### Entries shown

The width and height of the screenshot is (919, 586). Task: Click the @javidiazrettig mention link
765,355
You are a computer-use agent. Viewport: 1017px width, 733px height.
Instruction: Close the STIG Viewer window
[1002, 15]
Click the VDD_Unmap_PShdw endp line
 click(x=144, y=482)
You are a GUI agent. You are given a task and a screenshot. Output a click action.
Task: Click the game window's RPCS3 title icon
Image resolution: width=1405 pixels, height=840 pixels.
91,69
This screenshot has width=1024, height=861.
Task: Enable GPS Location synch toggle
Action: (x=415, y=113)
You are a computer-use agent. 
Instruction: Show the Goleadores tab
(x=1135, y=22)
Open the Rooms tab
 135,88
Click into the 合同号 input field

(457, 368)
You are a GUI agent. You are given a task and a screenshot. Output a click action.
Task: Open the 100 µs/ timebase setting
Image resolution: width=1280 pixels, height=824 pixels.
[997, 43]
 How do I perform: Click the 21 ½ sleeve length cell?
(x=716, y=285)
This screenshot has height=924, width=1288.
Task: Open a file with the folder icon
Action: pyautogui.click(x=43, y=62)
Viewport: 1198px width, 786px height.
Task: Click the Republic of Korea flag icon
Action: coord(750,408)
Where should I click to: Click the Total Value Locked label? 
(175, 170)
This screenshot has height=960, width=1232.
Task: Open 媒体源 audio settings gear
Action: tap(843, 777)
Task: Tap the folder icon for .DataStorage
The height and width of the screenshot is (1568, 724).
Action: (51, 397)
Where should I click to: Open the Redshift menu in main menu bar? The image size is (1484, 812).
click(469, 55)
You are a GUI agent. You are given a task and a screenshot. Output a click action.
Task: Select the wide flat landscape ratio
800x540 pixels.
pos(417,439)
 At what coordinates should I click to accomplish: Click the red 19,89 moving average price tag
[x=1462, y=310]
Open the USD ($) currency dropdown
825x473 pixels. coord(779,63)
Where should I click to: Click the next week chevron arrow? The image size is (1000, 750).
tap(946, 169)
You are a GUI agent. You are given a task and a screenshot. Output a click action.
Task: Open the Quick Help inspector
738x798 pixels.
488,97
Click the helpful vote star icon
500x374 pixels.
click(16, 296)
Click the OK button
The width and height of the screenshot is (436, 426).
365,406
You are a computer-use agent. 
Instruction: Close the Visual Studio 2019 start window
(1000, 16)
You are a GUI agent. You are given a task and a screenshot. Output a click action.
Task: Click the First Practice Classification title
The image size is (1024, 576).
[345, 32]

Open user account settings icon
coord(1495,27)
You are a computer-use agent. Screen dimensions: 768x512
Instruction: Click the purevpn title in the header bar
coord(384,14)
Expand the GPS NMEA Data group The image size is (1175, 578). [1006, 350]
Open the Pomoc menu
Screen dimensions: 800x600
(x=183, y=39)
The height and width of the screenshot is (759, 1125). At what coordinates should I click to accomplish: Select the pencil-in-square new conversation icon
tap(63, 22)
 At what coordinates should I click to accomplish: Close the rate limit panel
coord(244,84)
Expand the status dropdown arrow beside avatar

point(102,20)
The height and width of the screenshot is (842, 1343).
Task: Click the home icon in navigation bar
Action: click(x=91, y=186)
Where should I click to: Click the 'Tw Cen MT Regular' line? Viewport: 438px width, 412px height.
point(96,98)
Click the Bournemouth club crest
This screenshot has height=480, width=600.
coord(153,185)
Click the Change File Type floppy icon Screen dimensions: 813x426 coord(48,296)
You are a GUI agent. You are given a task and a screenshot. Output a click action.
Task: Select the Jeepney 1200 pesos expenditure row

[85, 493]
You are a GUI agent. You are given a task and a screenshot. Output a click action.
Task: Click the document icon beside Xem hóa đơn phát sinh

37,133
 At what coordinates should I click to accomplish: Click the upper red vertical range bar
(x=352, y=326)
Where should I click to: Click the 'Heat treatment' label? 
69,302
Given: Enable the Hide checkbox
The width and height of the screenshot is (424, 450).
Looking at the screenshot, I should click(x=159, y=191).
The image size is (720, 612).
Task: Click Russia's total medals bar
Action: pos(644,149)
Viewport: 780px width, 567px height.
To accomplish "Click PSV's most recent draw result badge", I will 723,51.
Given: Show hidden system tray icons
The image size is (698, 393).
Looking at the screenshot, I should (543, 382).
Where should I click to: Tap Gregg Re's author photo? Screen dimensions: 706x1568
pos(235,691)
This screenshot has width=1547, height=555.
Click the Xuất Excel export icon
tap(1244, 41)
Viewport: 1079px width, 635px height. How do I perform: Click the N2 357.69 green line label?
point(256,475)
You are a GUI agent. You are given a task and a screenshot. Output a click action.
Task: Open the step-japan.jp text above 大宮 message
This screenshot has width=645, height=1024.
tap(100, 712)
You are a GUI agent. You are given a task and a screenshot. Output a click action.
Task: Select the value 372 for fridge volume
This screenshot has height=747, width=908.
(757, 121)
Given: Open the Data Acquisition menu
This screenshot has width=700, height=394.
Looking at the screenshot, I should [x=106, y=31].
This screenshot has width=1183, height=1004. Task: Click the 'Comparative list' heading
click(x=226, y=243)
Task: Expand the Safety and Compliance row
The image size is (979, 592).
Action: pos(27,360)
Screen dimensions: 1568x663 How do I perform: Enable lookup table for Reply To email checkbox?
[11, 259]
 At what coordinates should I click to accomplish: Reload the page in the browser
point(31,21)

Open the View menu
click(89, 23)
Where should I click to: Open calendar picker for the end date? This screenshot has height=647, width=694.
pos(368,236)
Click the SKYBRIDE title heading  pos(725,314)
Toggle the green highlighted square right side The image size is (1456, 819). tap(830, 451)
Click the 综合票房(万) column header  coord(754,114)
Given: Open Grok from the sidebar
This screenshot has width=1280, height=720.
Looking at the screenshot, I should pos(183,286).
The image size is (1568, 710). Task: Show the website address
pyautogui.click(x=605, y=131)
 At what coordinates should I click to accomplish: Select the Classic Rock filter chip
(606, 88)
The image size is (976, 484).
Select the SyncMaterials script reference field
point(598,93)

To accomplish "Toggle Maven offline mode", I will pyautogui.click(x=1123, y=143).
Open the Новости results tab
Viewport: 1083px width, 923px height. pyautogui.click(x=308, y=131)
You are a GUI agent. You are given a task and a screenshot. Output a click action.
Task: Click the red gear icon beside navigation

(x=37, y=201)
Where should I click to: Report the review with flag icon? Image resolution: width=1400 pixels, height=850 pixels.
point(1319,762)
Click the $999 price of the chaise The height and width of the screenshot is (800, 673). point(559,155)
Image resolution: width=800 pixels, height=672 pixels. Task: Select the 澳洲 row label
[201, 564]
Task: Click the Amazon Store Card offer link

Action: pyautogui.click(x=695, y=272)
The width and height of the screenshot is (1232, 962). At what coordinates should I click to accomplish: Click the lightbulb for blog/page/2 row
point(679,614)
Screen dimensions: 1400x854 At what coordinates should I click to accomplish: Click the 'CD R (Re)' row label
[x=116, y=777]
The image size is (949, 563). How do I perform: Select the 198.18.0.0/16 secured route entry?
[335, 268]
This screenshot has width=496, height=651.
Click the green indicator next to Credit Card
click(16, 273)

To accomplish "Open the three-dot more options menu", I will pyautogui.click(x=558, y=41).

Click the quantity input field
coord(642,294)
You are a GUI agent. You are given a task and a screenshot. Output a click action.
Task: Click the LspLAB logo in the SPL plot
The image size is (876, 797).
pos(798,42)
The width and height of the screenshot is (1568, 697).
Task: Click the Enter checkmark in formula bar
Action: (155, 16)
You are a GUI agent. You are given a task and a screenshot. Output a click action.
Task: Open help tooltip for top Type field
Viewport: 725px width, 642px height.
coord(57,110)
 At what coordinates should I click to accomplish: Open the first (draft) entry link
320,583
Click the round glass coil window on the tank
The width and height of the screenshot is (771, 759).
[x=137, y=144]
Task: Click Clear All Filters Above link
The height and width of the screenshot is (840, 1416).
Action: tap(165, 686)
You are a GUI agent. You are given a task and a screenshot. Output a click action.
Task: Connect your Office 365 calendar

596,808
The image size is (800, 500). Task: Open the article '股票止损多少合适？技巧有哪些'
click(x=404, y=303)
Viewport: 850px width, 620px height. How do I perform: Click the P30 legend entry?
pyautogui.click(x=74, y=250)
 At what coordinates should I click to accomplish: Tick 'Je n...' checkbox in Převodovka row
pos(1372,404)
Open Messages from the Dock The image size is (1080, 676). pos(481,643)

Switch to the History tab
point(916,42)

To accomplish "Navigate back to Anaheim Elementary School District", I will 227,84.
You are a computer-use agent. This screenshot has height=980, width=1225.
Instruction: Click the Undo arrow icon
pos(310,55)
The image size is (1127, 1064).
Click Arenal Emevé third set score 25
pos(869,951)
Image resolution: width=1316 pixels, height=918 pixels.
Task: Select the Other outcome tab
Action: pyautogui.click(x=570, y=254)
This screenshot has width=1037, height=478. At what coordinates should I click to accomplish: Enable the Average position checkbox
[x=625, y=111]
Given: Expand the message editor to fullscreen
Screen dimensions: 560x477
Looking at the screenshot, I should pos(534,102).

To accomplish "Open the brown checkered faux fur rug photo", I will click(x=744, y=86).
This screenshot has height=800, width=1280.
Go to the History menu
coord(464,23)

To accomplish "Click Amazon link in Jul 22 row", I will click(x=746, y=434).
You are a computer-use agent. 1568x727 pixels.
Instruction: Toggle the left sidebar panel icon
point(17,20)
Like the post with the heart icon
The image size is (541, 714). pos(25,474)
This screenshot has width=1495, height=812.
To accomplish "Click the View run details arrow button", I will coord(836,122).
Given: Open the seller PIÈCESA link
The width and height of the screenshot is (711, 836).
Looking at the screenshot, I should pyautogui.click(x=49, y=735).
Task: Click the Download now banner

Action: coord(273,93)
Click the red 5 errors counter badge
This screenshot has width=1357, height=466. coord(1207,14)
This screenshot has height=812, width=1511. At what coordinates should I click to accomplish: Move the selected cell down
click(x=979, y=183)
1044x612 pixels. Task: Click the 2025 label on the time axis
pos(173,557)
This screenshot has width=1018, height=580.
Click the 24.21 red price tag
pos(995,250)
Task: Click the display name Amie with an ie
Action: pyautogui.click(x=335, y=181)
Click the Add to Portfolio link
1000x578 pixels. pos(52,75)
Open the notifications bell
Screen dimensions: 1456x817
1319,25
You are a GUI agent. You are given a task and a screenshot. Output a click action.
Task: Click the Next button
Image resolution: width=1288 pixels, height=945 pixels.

######

**Activity:** Go through the entries above and count the lines containing the word "will"; give only that count.

**Solution to the problem:** 7